“Given half a chance Sinn Féin will piggyback and colonise Labour”…

In the Irish Times today David Adams warns the Labour party from contemplating acceptance of Gerry Adams supplication for a grand alliance of the left… He argues that doing it duty and moving in alongside Sinn Fein and into power will cost it its political soul

…it remains debatable whether the SDLP was sacrificed to the peace process or to John Hume’s ego, what is not in question is the nature of the sacrifice itself. The SDLP got too close to Sinn Féin (who, if nothing else, are masters of media manipulation), and was almost destroyed as a result.

Its policies were hijacked and presented by Sinn Féin as its own. Every setback for nationalism, both inside and outside political negotiations, was attributed to the SDLP; and every victory claimed by Sinn Féin.

In a classic divide and conquer tactic, employed recently against the Rev Ian Paisley and First Minister Peter Robinson in an unsuccessful attempt to split the DUP, care was taken to separate in the public mind “good” SDLP members from “bad”. Good constituted those who wholeheartedly supported the alliance, whereas bad would have been those like Séamus Mallon, who never hid his contempt for Sinn Féin or his suspicions about the party’s true intentions.

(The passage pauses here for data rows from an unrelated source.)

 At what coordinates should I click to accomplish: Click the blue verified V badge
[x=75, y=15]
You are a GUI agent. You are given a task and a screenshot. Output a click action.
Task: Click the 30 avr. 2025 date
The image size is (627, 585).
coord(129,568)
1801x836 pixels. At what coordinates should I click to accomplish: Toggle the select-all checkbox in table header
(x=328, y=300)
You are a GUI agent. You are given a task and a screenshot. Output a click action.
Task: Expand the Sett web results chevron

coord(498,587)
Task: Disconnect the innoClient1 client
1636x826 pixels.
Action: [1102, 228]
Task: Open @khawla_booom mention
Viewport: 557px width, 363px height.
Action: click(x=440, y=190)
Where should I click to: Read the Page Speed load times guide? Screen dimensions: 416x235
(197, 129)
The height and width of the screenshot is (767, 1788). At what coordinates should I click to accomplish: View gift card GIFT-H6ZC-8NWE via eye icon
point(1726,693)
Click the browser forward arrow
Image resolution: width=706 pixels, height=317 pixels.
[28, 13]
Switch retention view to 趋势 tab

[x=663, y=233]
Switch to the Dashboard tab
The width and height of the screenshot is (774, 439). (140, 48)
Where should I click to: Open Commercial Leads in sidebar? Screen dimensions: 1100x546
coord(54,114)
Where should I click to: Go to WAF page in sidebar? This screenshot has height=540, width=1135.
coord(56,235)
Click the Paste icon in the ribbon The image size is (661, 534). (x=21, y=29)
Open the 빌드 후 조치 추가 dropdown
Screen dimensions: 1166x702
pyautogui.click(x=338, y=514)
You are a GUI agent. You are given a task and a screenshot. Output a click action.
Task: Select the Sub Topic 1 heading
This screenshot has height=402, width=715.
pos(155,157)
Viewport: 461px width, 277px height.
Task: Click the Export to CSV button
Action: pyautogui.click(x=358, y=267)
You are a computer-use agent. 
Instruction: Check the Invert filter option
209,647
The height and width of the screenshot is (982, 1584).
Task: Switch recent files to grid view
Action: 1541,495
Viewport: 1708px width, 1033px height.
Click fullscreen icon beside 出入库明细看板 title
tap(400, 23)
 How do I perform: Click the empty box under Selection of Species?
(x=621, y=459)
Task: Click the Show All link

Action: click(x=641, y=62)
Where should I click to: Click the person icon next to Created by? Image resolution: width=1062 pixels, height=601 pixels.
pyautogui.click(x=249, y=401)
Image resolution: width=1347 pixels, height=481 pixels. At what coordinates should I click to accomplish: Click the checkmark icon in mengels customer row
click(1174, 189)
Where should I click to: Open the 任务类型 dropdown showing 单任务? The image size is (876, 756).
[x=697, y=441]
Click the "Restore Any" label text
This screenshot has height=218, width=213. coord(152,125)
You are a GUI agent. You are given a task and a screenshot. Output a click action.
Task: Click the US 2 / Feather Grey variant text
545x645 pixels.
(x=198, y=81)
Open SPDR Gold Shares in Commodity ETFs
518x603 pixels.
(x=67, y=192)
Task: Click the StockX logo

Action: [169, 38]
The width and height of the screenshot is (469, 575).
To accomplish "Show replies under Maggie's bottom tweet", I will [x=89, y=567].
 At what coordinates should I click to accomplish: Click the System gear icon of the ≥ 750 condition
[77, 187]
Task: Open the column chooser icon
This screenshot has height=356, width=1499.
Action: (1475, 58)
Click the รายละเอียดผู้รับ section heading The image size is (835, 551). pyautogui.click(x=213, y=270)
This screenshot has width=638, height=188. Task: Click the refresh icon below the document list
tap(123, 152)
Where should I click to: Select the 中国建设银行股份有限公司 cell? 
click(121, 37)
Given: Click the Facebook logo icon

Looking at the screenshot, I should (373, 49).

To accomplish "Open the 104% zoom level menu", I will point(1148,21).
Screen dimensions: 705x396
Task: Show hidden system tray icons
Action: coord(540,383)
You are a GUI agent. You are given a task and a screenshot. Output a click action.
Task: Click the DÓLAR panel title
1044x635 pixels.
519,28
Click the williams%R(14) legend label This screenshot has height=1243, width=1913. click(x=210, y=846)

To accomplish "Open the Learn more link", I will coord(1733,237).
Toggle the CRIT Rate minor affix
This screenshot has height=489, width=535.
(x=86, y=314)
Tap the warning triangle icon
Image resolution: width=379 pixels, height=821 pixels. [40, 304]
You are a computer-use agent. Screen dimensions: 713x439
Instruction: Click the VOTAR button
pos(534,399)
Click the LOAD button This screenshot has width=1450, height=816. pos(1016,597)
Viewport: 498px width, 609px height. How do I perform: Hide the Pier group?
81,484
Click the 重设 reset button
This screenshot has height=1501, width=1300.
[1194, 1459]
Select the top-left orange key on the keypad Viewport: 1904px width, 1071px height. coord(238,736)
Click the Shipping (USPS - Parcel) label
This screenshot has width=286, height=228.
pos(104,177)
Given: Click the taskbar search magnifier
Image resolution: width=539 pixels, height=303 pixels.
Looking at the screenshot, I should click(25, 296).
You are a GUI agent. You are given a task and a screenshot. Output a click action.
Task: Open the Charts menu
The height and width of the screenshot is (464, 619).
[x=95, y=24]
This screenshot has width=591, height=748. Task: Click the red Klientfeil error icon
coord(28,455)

At the finish, the once largest and by far the most capable nationalist party in the North was almost completely hollowed out.

It was left not so much with a crisis of identity, but with the task of trying to convince a by then former electorate that it still had any identity (and purpose) of its own left.

He note SF’ condition for any future alliance is to make its position on the national question public and clear:

There was little enough appetite for uniting with the North (or, rather, with its people) when the Celtic Tiger was roaring, and money seemed to be growing on trees. What possible popular support can there be now, in the depths of a depression, for joining with a people that annually draws down £8 billion (€9 billion) in subventions from Britain, and will fully expect to be kept in the fashion to which it has become accustomed? All things considered, I suppose it’s really a question of how stupid Gerry Adams must think Labour is.

“Not stupid enough to get into bed with you lot, Gerry,” should be the Labour Party’s answer. That way, it really would be doing its duty: to the country, to its electorate, and to itself.